Hamilton and Strathaven Railway

Overview
- Locale: Scotland
- Dates of operation: 6 August 1860; 165 years ago–25 July 1864; 161 years ago
- Successor: Caledonian Railway

Technical
- Track gauge: 4 ft 8+1⁄2 in (1,435 mm)
- Length: 10+1⁄4 miles (16.5 km)

= Hamilton and Strathaven Railway =

Railway in Lanarkshire, Scotland

The Hamilton and Strathaven Railway was a historic railway in Scotland. It ran from a junction with the Hamilton Branch of the Caledonian Railway to a terminus at Strathaven. The railway was worked from the start by the Caledonian Railway, who absorbed the railway company in 1864.

==History==

The railway was planned by William Smith Dixon, an Ironmaster.
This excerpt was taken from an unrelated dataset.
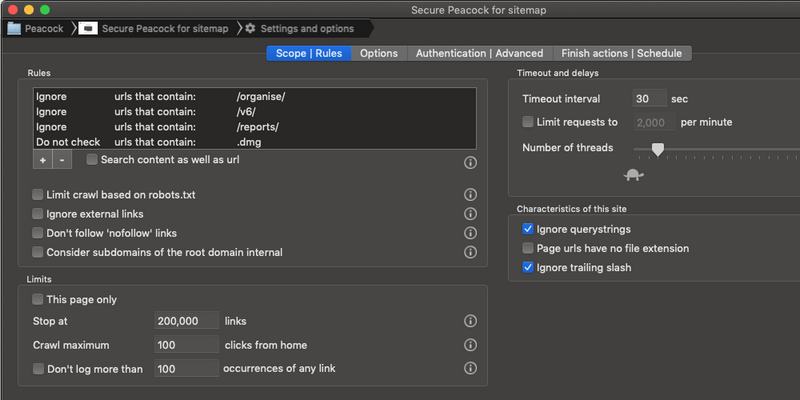Click info icon for Search content option

pyautogui.click(x=470, y=162)
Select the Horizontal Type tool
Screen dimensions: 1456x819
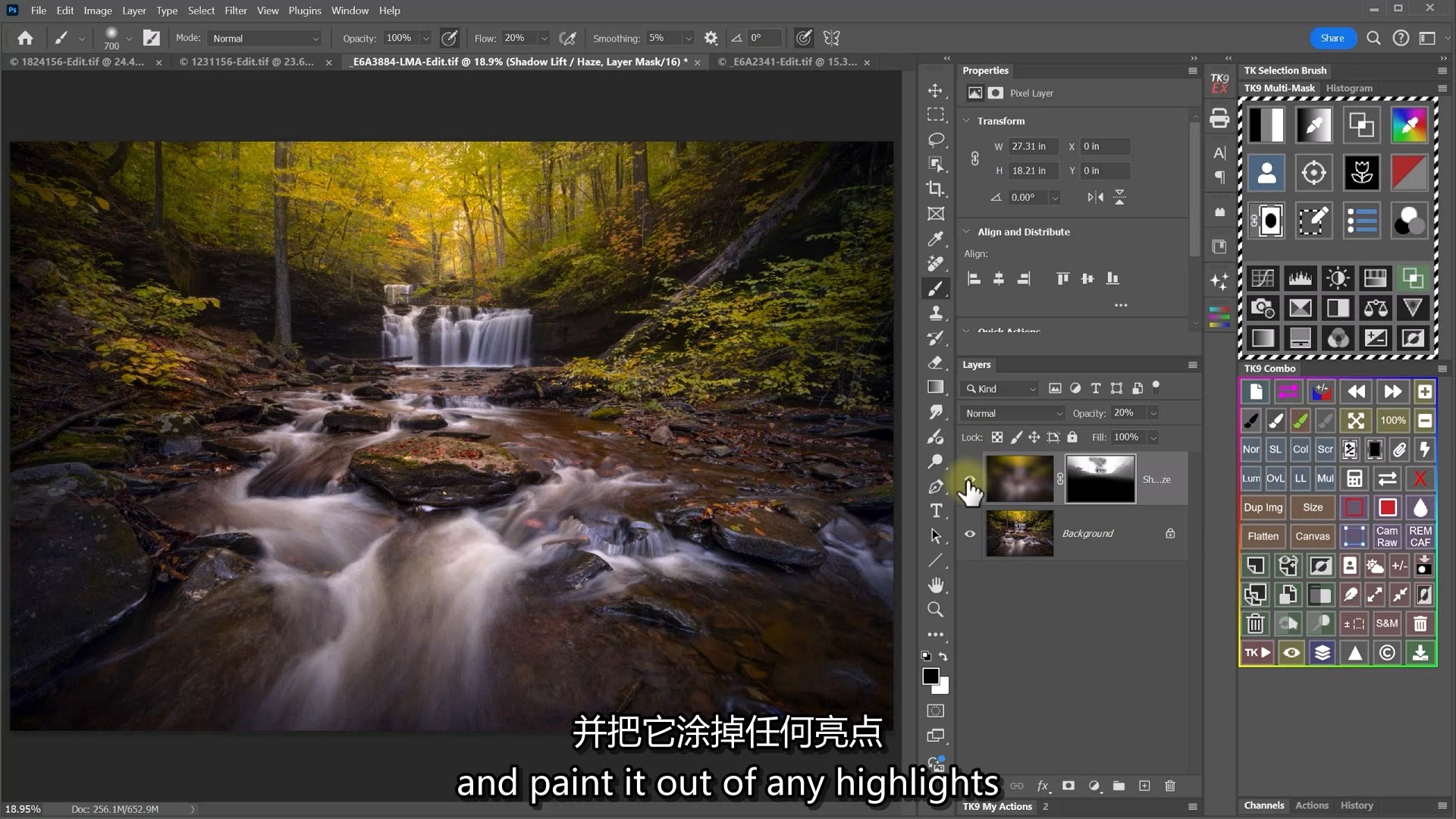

Its construction was authorised by the Hamilton and Strathaven Railway Act 1857 (20 & 21 Vict. c. cxxviii) on 10 August 1857; and it was opened on 9 August 1860, from Hamilton to Quarter, for the carriage of goods. It opened fully on 2 February 1863, between Hamilton and Strathaven, for goods and passengers.

It was taken over by the Caledonian Railway, which was authorised to do so by the Caledonian and Hamilton and Strathaven Railway Amalgamation Act 1864 (27 & 28 Vict. c. ccl) of 25 July 1864.

==Connections to other lines==
- Hamilton Branch of the Caledonian Railway at Haughhead Junction.
- Busby Railway (now the East Kilbride–Glasgow Central line) of the Caledonian Railway at Hunthill Junction.